Singkatnya, rasis atau rasisme adalah tindakan membeda-bedakan antara satu kelompok dengan kelompok lainnya berdasarkan ras dan budaya mereka. Akhir-akhir ini tindakan rasis banyak menyinggung tentang Agama bahkan ras.

Menurut pengalaman lingkungan sekitar, seseorang dapat saja membedakan perbedaan hanya karena agama. Menjadi minoritas dalam sebuah lingkup lingkungan, lalu disitulah rasa Toleransi antar umat beragama mulai pudar. Rasisme juga menjadi alasan kenapa banyak kasus beredar tentang perundungan atau pembullyan, entah kasus dalam lingkungan sekolah, maupun masyarakat. Rasisme menyinggung agama dan ras.

Semuanya akan berawalan dari pribadi seseorang yang memang tidak memiliki rasa Toleransi antar sesama, lalu muncullah perasaan ingin membeda-bedakan sesama, dengan cara menjauhinya, mengucilkan, bahkan melakukan tindakan kekerasan. Selain tidak memiliki rasa Toleransi, memungkinkan bahwa pribadi seseorang tersebut memiliki “Prasangka” yang buruk pada orang yang menganut agama yang berbeda dengannya. Sehingga pudarlah rasa saling menghargai, atau terciptalah tindakan rasis bahkan rasa “Simpati”.

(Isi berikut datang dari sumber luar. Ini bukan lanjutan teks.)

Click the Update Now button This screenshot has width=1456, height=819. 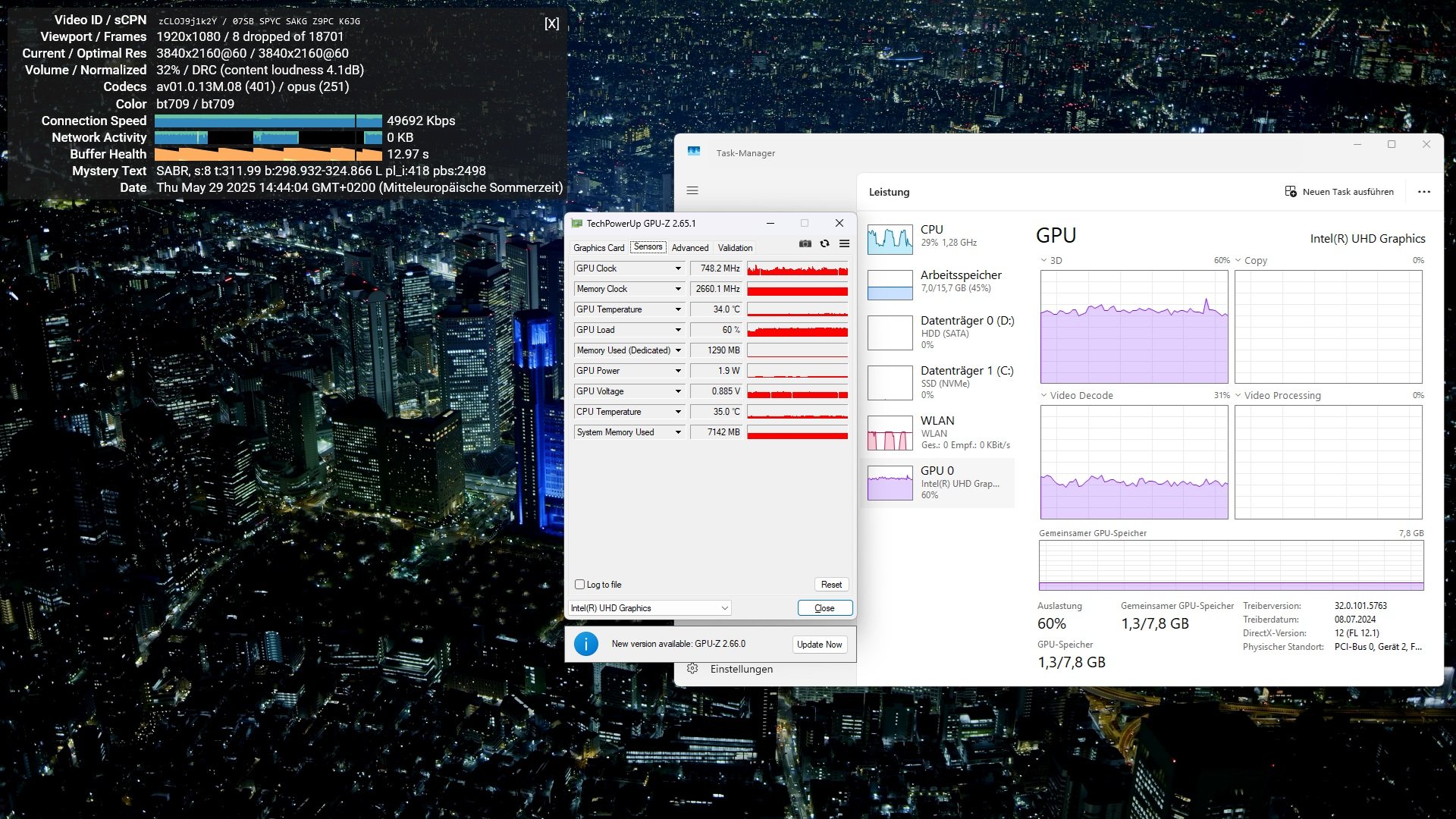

Tidak hanya berlaku dalam lingkungan sekitar, namun juga berlaku dalam Media Sosial. Justru, media sosial-lah yang membuat generasi-generasi muda kehilangan rasa Toleransi, karena tidak semua yang berada di media sosial adalah benar. Kita juga belajar untuk tidak mudah mempercayai sesuatu, tanpa mengetahui kebenarannya. Media sosial terkadang mendorong kita, untuk menjadi pribadi yang tak mengenal rasa “Simpati”. Maka dari itu, tak semuanya dari media sosial, berdampak baik bagi kita. Media sosial juga bisa menjadi tempat dimana kita menjadi korban Perundungan secara verbal.

Tak jauh dari rasisme agama, kini banyak beredar di media sosial tentang ras. Rasisme ras, di media sosial maupun lingkungan masyarakat, terkadang banyak dilakukan merujuk kepada seseorang yang memiliki ras Papua Melanesoid atau seseorang yang biasanya berkulit gelap.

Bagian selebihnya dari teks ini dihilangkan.